Erdoğan'ın yanıtı şöyle oldu:
''Tabii ki de değerlendiririz. Bizim için tek bir konu var. O kentin hayrı. Yani belediyeler oralara yapacakları projeleri bize iletirler. Uygunsa değerlendirilir. ama dediğim gibi şu ana kadar hiçbir kentten böyle bir teklif yok.''
'İZMİR'DE TEKEL'E AİT ARAZİ KALMADI'
Başbakan Erdoğan'ın bu önerisi Türkiye çapında büyük destek bulurken, İzmir'den farklı sesler geliyor. İzmirli yetkililer, ''Kocaeli'nde belediyeye dev SEKA arazisi devredildi. Belediye buna karşılık işçileri aldı. Ancak İzmir'de durum farklı. Çünkü Tekel'in İzmir'de takas edilecek binası ya da arazisi kalmadı. Çoğu farklı amaçlar için farklı kurumlara çoktan verildi. İzmir'de Tekel'e ait tek yer Çamaltı Tuzlası. Burası da özelleştirme kapsamına alındı. Yakında özelleştirilecek'' dediler.

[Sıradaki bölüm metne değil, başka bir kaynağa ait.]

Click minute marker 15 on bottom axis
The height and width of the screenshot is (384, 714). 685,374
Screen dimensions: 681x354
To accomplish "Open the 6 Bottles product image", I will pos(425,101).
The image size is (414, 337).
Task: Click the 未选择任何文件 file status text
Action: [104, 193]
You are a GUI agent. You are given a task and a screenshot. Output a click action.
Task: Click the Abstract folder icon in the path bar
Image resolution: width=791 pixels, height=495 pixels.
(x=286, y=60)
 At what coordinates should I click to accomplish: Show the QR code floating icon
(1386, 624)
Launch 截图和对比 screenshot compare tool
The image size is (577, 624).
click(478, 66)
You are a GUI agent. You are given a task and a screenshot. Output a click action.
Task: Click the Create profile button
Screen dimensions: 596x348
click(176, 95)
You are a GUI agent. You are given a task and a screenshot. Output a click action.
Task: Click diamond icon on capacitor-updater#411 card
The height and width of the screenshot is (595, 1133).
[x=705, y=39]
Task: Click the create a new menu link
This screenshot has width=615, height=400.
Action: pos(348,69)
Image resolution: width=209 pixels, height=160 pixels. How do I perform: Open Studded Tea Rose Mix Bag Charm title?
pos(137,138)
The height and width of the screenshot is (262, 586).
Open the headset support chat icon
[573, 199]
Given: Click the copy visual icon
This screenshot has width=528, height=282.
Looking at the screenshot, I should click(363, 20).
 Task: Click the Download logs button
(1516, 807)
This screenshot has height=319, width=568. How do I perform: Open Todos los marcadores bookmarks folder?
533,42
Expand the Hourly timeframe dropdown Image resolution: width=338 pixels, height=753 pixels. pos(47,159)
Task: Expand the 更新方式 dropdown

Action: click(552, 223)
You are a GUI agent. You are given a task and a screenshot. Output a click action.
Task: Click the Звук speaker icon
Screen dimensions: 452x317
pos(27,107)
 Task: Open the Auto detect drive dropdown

BAŞBAKAN'DAN MÜTHİŞ BİR AÇIKLAMA GELDİ
Erdoğan Tekel işçilerine gerçekte sadece kendilerinin sahip çıktığını, başkalarının ise görüntüyü kurtarmaya çalıştığını iddia etti. ''Şimdi açıklamak istemiyordum ama hadi yeri geldi söyleyeyim'' dedikten sonra şu çarpıcı iddiayı gündeme getirdi.
''Biz hakkaniyetli davranıyoruz. İzmir'de çalışan Tekel işçisini İzmir'deki bir başka kamu kuruluşuna aktarmanın planını yaptık. Eğer İzmir'de yer sorunu olursa o işçi kardeşimizi İzmir'e en yakın bir ile gönderme planı yaptık. Bakın bana bir teklif yapılıyor, ''Örneğin İzmir'de mi çalışıyor, gönderin Muş'a! Nasıl olsa gitmez, istifa etmek zorunda kalır' diyen oldu. Üstelik bunu sendikacı söyledi, sendikacı...''
Gazetecilerin, ''Kim bu sendikacı Sayın Başbakan?'' sorusuna ise gülerek, ''O da bende kalsın'' cevabını verdi.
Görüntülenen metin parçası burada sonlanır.